⟨

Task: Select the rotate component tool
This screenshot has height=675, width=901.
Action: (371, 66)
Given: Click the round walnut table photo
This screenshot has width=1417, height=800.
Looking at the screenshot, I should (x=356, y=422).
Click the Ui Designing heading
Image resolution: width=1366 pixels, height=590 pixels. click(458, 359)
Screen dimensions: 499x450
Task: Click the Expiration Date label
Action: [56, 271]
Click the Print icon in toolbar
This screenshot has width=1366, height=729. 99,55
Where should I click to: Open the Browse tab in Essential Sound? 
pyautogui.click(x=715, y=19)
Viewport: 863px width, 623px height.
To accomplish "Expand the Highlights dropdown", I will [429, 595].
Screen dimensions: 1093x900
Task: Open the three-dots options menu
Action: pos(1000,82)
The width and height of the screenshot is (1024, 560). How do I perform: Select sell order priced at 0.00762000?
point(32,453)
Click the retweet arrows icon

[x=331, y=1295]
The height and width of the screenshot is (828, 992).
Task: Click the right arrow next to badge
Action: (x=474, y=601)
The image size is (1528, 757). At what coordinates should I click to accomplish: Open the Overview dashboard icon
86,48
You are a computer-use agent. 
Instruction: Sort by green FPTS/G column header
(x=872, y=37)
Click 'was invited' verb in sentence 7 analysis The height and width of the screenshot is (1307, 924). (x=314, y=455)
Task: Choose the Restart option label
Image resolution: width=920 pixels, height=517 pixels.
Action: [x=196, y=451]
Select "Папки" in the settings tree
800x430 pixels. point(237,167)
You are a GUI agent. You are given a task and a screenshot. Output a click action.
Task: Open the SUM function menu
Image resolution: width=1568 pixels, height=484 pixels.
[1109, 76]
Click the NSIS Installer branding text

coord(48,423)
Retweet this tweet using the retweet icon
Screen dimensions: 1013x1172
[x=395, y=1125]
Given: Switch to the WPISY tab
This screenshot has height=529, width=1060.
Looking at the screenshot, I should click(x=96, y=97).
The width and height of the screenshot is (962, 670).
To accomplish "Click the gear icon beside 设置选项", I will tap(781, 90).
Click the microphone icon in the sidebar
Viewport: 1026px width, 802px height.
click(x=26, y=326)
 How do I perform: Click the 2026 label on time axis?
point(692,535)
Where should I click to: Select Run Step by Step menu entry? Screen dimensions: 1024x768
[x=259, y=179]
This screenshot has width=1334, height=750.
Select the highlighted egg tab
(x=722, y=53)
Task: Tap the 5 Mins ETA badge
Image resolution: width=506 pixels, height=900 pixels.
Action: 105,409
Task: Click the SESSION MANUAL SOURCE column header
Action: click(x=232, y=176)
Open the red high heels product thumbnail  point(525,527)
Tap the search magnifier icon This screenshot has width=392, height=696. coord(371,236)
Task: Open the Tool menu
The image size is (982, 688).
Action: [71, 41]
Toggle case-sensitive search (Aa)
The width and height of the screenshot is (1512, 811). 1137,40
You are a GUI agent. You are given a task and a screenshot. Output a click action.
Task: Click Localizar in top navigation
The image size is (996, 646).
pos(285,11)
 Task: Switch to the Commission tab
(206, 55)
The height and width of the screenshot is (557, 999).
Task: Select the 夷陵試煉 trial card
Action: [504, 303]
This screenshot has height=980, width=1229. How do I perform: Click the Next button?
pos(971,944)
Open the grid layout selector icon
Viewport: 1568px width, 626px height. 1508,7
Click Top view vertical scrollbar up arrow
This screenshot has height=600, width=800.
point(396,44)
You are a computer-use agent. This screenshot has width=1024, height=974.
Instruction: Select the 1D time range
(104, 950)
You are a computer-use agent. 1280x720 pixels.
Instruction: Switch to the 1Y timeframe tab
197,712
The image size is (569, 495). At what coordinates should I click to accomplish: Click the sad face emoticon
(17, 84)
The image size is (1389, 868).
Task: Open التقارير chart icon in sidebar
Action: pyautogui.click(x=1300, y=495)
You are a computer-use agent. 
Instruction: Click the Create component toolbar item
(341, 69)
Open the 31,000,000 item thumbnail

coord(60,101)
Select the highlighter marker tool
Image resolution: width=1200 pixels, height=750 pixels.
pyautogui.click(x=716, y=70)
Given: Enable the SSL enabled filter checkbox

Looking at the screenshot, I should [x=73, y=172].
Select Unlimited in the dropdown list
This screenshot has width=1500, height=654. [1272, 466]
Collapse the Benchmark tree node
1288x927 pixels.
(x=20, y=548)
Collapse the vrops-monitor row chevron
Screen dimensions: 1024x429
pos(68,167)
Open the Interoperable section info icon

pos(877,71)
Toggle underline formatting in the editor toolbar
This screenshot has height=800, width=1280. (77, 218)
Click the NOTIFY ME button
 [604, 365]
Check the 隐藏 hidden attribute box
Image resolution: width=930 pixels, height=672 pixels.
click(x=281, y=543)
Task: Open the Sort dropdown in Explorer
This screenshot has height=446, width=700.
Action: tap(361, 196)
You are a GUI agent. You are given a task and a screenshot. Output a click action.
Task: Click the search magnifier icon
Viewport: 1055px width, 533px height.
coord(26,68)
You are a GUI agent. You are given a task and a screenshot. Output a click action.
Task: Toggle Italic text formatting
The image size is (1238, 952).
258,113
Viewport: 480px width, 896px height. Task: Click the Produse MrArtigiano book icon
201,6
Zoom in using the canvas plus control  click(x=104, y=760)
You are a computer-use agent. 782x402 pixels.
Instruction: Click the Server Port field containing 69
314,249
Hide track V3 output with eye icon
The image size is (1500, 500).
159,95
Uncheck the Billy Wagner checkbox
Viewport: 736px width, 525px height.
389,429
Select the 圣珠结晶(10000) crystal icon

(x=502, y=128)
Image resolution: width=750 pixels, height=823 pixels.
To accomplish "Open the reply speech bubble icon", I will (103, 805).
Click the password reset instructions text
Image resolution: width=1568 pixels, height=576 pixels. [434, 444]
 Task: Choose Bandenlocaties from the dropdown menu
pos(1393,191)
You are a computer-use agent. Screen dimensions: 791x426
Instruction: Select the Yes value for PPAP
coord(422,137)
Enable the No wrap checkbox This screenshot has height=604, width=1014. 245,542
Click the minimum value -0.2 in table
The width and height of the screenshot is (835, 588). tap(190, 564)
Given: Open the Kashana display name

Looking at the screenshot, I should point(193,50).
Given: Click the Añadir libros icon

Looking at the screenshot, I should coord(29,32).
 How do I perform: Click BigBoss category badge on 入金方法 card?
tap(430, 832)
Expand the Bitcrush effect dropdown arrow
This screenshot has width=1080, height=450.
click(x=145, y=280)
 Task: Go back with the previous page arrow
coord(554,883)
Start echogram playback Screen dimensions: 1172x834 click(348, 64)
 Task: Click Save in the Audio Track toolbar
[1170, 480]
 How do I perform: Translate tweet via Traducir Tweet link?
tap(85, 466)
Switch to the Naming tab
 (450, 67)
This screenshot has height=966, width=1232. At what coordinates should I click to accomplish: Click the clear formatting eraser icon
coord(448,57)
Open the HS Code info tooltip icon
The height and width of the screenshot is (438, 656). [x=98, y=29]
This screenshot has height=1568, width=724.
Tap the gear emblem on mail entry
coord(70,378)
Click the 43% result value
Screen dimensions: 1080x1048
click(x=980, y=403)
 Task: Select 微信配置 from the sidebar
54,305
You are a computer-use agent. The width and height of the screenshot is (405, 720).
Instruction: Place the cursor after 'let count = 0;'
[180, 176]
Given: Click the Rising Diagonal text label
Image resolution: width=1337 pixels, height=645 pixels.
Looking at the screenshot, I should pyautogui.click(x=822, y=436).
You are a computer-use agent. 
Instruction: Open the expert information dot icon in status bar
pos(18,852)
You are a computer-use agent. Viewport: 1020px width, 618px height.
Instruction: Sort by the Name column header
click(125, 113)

⟩

*Exercise instructions*
Work through the records above line by line and count those that hold the string "magnifier". Give only the result.

*Solution to this exercise*
2